Le football chinois est sous le choc. Li Tie, ancien joueur international et sélectionneur de l’équipe nationale de Chine en 2020-2021, vient d’être condamné à 20 ans de prison ferme pour corruption par le tribunal de Pékin. Une peine d’une sévérité exceptionnelle qui témoigne de l’ampleur du système frauduleux dans lequel il était impliqué.
Un vaste réseau de matchs truqués et de pots-de-vin
Selon une source proche de l’enquête, Li Tie aurait perçu au total plus de 6 millions d’euros de pots-de-vin au cours de sa carrière d’entraîneur, en échange de son influence pour truquer des matchs et favoriser certains joueurs. Il aurait également versé de grosses sommes à des dirigeants de clubs pour décrocher le poste de sélectionneur national en 2020.
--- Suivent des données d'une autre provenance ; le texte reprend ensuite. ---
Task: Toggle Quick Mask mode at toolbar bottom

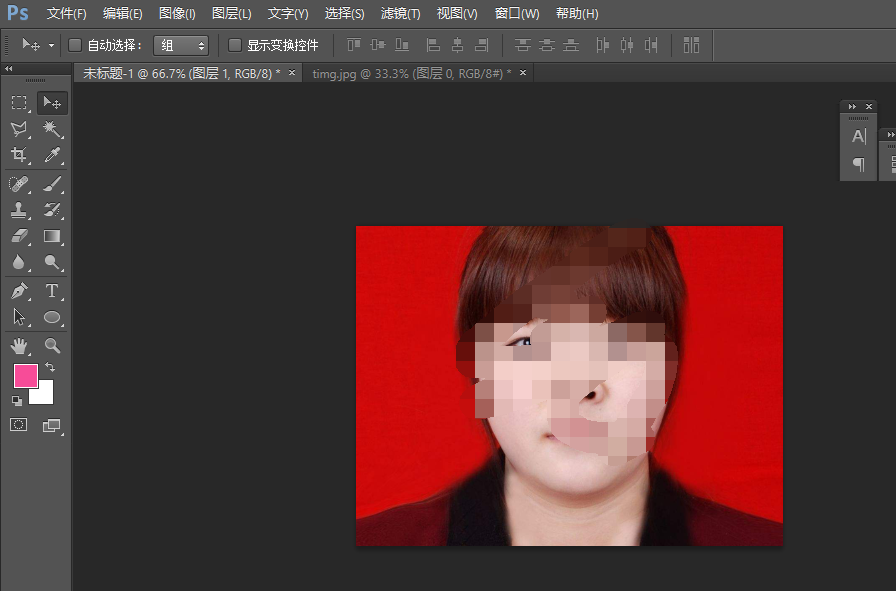Action: click(18, 424)
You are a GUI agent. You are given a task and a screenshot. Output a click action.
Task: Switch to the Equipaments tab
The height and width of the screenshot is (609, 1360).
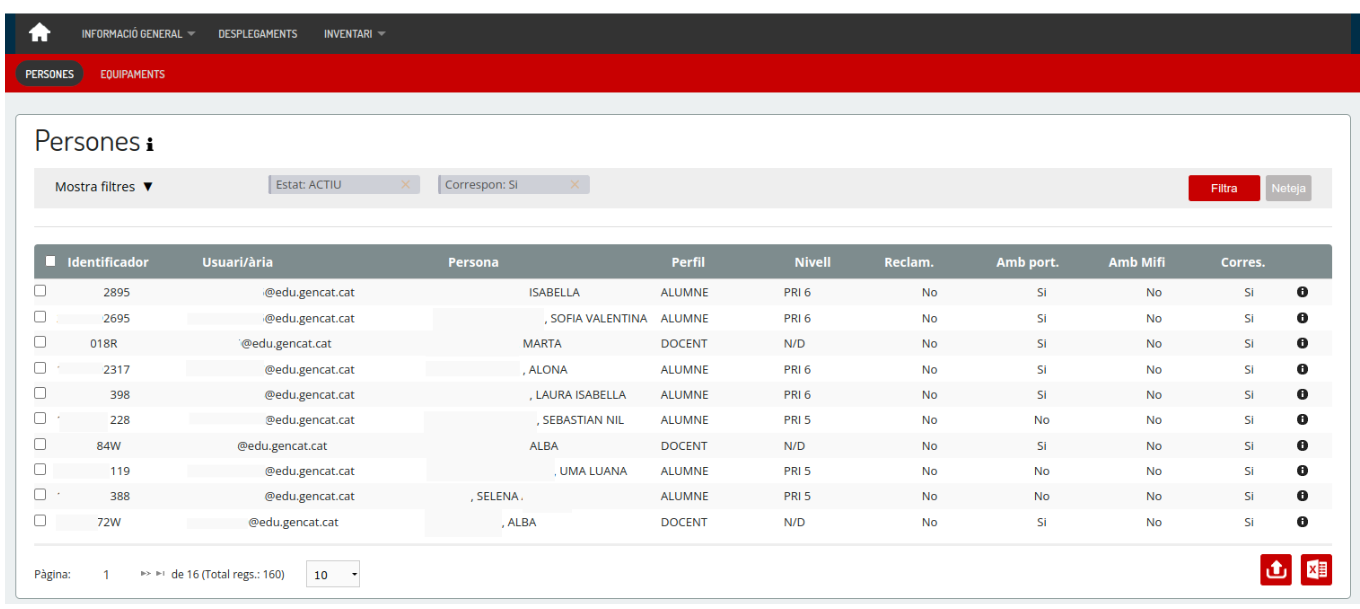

Son système était bien rodé. L’ex-international qui totalise 92 sélections « proposait » à des joueurs une place en équipe nationale contre le versement de pots-de-vin. Li Tie les aidait ensuite à rejoindre des clubs chinois complaisants. Une combine à grande échelle, comme il l’a lui-même avoué lors d’un documentaire diffusé en janvier par la télévision publique chinoise CCTV.
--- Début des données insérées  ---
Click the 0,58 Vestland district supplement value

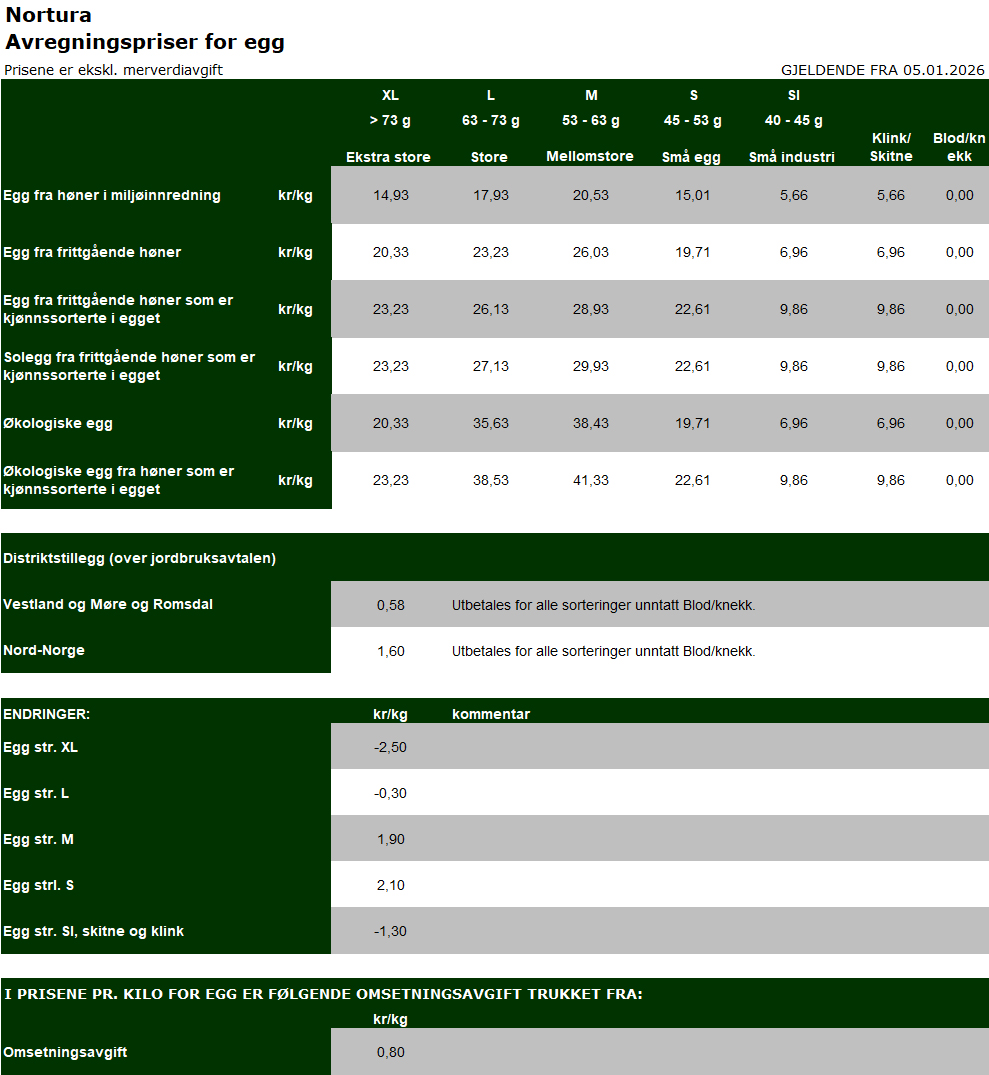click(x=391, y=605)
« Il s’agissait de pratiques courantes, mais j’aurais dû garder la tête froide et suivre la bonne voie. »
– Li Tie, ex-sélectionneur de la Chine condamné pour corruption
Un ancien joueur passé par l’Angleterre
Avant de sombrer dans les affres de la corruption, Li Tie avait connu une carrière honorable de joueur. Milieu défensif rugueux formé au Liaoning FC, un des plus grands clubs chinois, il tente l’aventure en Premier League anglaise au début des années 2000, d’abord à Everton puis à Sheffield United. Mais son passage outre-Manche s’avère décevant avec peu de temps de jeu.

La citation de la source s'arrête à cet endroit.